Repeat the records below exactly from the line containing "The width and height of the screenshot is (228, 145)." to the line containing "Given: Open Söke", taking in both of those lines. Drop the pictures.

══════

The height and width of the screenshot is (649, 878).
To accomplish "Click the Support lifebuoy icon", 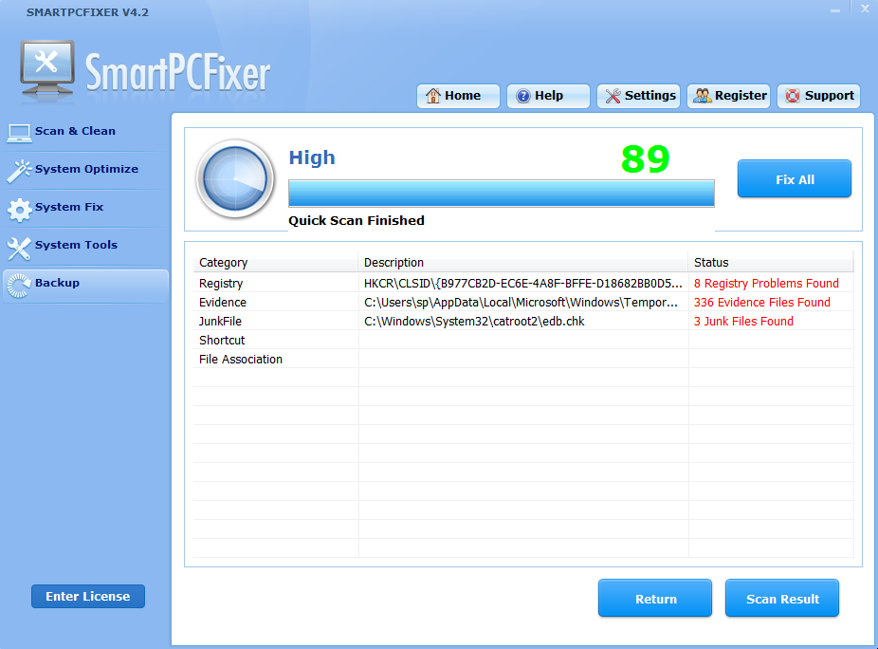I will pyautogui.click(x=793, y=96).
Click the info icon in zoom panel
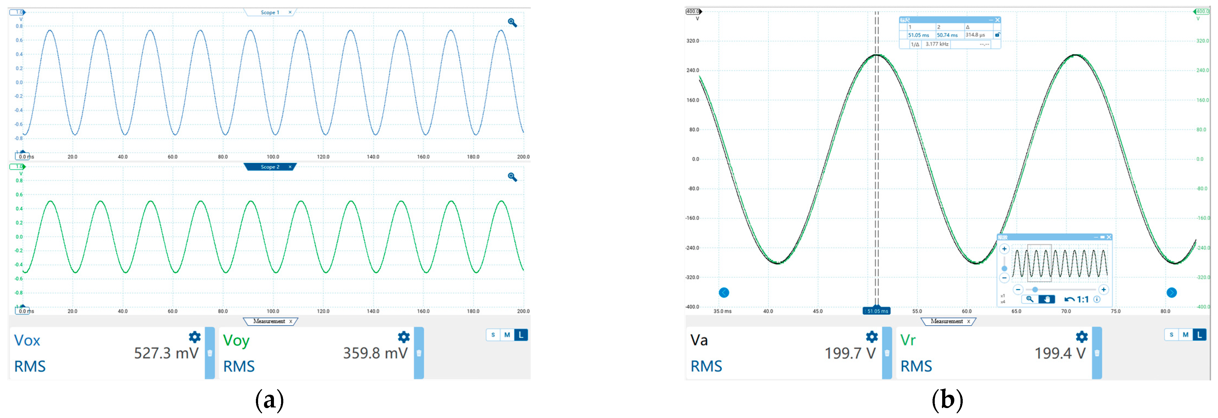The image size is (1218, 418). [x=1097, y=299]
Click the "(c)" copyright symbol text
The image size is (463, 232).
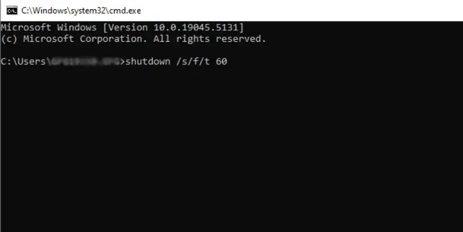tap(9, 39)
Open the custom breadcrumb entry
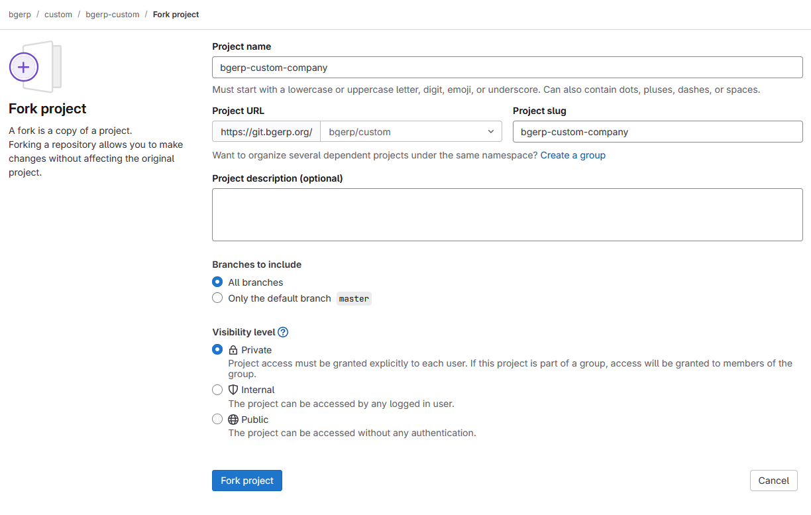 click(x=58, y=14)
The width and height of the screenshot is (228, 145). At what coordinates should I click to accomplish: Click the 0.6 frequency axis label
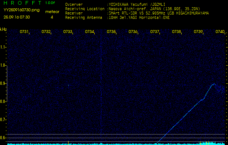3,138
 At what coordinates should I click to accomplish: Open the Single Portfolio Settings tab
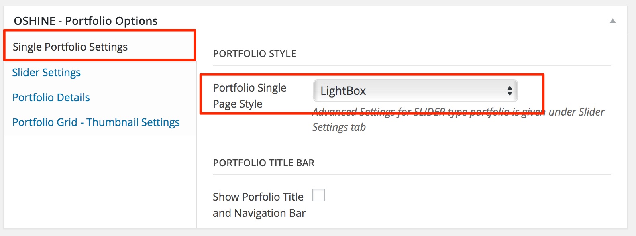(x=70, y=47)
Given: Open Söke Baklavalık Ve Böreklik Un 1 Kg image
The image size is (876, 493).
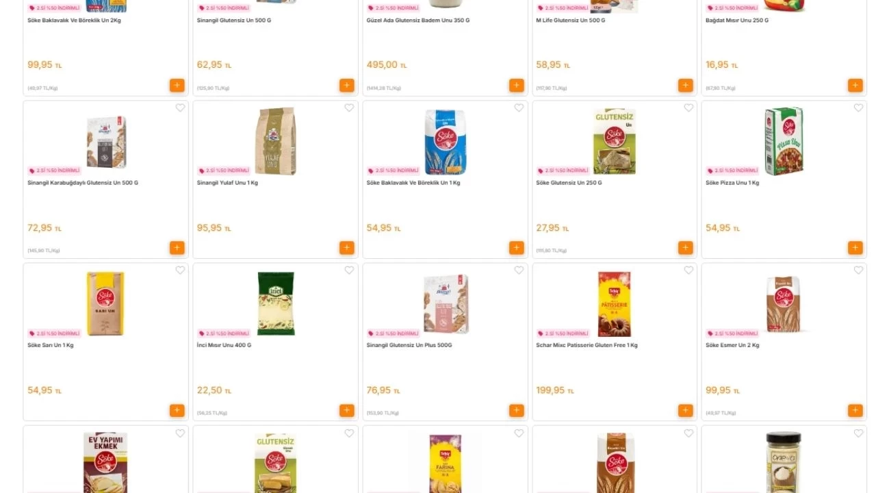Looking at the screenshot, I should 445,142.
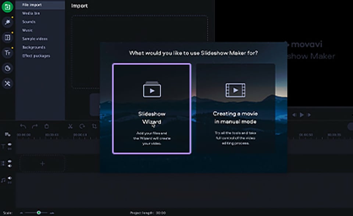The width and height of the screenshot is (353, 216).
Task: Open the Titles panel (Tt icon)
Action: pos(7,53)
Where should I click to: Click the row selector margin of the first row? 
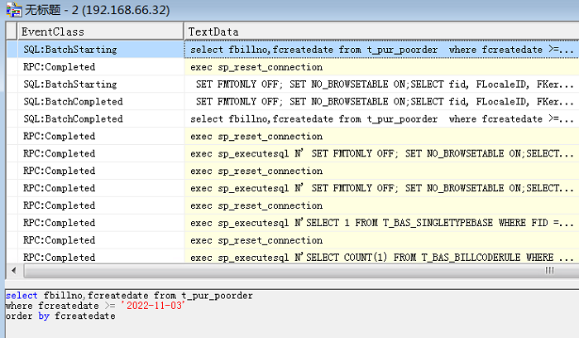10,50
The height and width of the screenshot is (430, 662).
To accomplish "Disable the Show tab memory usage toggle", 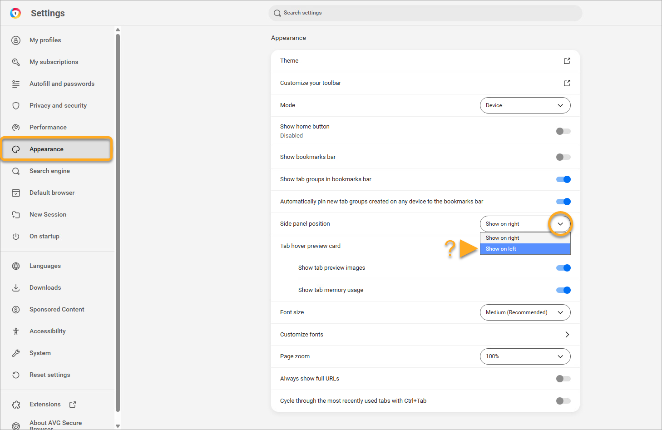I will [x=563, y=290].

══════

(Solution to the problem)
The width and height of the screenshot is (228, 145). At what coordinates should I click to accomplish: Click the 0.6 frequency axis label
3,138
 At what coordinates should I click to accomplish: Open the Single Portfolio Settings tab
(x=70, y=47)
Given: Open Söke Baklavalık Ve Böreklik Un 1 Kg image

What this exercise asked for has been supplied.